March Madness: What the NCAA men's tournament selection committee got right and wrong:
It’s as time-honored a Selection Sunday tradition as Charles Barkley picking Auburn to advance to the Final Four.
First the selection committee unveils the NCAA men's tournament bracket. Then the nitpicking and bellyaching begins.
This year’s committee did a respectable job of choosing which 68 teams belong in the field, but some of its seeding decisions were head-scratching to say the least. Below is a look at what the committee got right and what it got wrong:
Conference affiliation, the NCAA is always quick to point out, is not part of the selection process. You don’t select conferences. You select teams.
That’s fine, I guess, but it still doesn’t feel right that the Big East, KenPom’s second-ranked conference in the sport this season, secured only three NCAA tournament bids. The conference that produced the overall No. 1 seed and two other top-three seeds sent one more team to the NCAA tournament than the Atlantic 10 did.
The most egregious snub was probably Seton Hall, which is the first team in the 45-year history of the Big East to finish five games above .500 in league play yet miss the NCAA tournament.
Seton Hall (20-12, 13-7) defeated both UConn and Marquette and won three out of five games against fellow bubble teams St. John’s and Providence. Predictive metrics hovering in the 60s hurt the Pirates, but this team could have — no, should have — replaced Virginia in the NCAA tournament
St. John’s and Providence also had a gripe, especially that they were not even among the committee’s last four teams out of the field. The Johnnies (20-13) lacked marquee wins other than a lone victory over Creighton, but they had the best KenPom ranking (25) and second-best NET ranking (32) of any non-NCAA tournament team. Providence was an NCAA tournament-caliber team before Bryce Hopkins’ January ACL tear and went on to beat Creighton twice even in his absence.
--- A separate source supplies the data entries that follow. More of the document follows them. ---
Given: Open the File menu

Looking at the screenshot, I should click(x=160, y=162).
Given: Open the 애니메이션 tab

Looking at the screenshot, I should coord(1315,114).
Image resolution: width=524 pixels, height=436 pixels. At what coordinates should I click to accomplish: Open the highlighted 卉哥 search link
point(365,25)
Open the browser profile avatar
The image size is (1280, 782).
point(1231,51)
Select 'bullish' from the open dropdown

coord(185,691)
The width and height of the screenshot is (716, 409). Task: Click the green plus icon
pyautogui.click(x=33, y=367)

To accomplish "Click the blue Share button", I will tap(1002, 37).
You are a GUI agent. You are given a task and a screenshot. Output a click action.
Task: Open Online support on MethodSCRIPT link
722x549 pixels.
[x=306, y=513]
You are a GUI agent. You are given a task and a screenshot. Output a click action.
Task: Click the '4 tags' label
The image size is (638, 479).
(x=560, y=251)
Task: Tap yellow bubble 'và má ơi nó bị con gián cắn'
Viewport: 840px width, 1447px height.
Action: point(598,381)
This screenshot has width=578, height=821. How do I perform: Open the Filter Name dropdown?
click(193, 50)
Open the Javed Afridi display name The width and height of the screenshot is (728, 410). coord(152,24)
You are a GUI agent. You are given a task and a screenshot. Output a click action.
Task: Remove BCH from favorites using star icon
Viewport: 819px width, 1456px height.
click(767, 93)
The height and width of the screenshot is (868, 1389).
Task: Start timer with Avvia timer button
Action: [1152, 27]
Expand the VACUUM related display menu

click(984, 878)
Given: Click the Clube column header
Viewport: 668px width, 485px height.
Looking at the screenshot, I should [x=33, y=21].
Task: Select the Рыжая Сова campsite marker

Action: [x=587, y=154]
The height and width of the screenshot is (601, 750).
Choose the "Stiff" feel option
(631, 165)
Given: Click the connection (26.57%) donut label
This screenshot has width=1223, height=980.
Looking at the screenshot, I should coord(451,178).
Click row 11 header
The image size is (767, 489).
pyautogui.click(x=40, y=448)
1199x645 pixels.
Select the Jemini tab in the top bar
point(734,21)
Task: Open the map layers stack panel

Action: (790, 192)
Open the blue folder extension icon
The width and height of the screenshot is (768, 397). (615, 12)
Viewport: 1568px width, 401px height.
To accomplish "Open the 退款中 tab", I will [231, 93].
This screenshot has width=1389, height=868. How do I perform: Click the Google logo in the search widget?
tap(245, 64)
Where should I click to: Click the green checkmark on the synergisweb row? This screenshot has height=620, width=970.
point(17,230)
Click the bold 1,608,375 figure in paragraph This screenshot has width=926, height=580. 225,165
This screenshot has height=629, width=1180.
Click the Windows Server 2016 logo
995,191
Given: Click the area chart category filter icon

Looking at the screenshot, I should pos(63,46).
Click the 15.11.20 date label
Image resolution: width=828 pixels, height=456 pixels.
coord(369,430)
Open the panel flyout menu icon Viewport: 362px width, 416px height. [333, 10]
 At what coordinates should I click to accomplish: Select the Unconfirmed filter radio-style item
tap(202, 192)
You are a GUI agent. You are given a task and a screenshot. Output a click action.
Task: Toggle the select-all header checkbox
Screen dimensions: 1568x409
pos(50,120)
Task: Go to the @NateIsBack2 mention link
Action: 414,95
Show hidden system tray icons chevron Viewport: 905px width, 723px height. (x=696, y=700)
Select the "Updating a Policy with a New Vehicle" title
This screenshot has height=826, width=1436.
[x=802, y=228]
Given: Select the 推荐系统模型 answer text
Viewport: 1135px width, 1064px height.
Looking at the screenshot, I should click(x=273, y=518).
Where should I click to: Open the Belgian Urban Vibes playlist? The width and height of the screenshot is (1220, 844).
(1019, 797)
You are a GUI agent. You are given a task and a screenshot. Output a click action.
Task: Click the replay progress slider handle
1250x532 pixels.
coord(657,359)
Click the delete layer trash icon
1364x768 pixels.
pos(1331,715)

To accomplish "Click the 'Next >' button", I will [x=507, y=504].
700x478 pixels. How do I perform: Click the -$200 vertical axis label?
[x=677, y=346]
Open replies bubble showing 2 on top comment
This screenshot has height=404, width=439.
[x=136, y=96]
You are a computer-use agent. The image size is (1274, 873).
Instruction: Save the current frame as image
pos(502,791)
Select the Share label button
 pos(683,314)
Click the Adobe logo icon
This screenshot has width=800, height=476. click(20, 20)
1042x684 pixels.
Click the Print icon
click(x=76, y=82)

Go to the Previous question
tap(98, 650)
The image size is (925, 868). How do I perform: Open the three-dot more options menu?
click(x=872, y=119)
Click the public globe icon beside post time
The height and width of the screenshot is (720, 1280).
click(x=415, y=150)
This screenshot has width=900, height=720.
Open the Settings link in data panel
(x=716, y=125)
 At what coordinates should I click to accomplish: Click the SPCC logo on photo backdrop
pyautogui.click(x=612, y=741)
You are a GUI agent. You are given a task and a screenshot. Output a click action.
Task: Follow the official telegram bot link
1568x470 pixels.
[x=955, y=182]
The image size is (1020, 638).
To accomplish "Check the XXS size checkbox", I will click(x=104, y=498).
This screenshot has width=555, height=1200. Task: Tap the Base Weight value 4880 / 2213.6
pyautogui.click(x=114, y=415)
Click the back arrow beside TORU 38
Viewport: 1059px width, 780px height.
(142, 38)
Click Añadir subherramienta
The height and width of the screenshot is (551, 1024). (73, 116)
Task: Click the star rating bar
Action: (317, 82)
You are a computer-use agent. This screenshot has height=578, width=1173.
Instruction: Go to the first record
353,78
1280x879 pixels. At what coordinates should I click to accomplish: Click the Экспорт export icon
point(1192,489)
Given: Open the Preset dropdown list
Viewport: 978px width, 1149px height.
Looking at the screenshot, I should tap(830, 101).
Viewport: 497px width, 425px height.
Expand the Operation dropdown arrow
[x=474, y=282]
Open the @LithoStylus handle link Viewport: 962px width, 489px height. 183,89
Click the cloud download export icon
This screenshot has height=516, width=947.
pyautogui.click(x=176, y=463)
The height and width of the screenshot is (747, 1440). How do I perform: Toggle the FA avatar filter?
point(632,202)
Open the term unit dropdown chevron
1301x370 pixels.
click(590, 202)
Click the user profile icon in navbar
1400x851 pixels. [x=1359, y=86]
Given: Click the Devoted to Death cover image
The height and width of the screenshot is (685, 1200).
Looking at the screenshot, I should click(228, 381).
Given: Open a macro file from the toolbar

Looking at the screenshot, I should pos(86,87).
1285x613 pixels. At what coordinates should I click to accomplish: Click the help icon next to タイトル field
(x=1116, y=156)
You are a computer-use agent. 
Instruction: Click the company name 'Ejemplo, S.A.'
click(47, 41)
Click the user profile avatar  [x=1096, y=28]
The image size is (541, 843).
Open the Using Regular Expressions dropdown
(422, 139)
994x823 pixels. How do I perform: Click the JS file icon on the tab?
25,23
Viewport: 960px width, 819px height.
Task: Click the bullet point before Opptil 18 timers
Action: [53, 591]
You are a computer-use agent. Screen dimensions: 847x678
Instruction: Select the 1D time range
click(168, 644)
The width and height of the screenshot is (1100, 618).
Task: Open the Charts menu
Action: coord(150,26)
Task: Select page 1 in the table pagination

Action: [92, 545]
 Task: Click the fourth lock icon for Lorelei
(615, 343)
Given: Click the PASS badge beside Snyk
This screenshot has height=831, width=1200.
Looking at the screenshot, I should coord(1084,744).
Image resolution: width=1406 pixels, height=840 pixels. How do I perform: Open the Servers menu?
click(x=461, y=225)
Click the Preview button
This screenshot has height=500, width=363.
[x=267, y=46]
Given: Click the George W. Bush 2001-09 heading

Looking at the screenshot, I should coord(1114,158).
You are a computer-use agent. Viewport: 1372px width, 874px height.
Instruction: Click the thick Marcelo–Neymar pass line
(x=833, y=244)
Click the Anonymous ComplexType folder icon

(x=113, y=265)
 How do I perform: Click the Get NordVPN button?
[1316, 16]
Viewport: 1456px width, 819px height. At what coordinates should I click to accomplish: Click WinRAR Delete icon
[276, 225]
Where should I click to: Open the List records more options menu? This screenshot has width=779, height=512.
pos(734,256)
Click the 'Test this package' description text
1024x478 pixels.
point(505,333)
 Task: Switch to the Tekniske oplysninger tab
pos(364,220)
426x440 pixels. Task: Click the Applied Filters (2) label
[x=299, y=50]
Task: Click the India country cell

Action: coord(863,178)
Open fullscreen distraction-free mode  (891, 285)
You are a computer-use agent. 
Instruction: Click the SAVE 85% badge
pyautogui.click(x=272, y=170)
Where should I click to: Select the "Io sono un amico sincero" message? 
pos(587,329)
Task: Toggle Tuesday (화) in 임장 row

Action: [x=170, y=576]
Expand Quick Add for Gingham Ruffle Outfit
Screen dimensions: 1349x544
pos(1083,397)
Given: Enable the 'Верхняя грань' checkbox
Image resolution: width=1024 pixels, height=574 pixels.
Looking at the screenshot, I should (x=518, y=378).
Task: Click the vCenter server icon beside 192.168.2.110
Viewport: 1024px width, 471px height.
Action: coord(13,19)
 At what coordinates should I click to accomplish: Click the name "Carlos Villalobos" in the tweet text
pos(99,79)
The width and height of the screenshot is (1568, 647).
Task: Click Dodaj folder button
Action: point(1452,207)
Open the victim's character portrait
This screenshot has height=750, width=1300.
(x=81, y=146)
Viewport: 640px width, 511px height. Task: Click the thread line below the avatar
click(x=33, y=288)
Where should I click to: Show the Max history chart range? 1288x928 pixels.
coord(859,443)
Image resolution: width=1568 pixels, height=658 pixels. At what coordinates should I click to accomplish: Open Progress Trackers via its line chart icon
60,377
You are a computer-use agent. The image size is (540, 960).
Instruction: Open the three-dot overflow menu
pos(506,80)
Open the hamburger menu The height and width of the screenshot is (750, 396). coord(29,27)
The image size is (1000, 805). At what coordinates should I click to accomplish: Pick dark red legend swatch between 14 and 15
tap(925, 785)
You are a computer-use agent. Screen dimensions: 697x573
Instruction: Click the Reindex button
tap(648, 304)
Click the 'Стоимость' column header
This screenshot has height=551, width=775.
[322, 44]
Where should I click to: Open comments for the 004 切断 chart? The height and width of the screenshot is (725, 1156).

Again, the committee will tell you that it properly followed its process, that the tournament cutline just happened to fall right above where three of the Big East’s bubble teams stood. But there’s a reason this is only the second time in Big East history the league settled for just three bids. The Big East deserved better.
Shortly before midnight on Saturday, people in the selection committee room began sending out some telling tweets about the process of choosing the final at-large teams
“Been doing this since 2006,” NCAA media coordinator for March Madness David Wordlock wrote. “It's never been this hard for the committee.”
Added Iowa State athletic director and veteran committee member Jamie Pollard: “This year is harder than all my previous years combined.”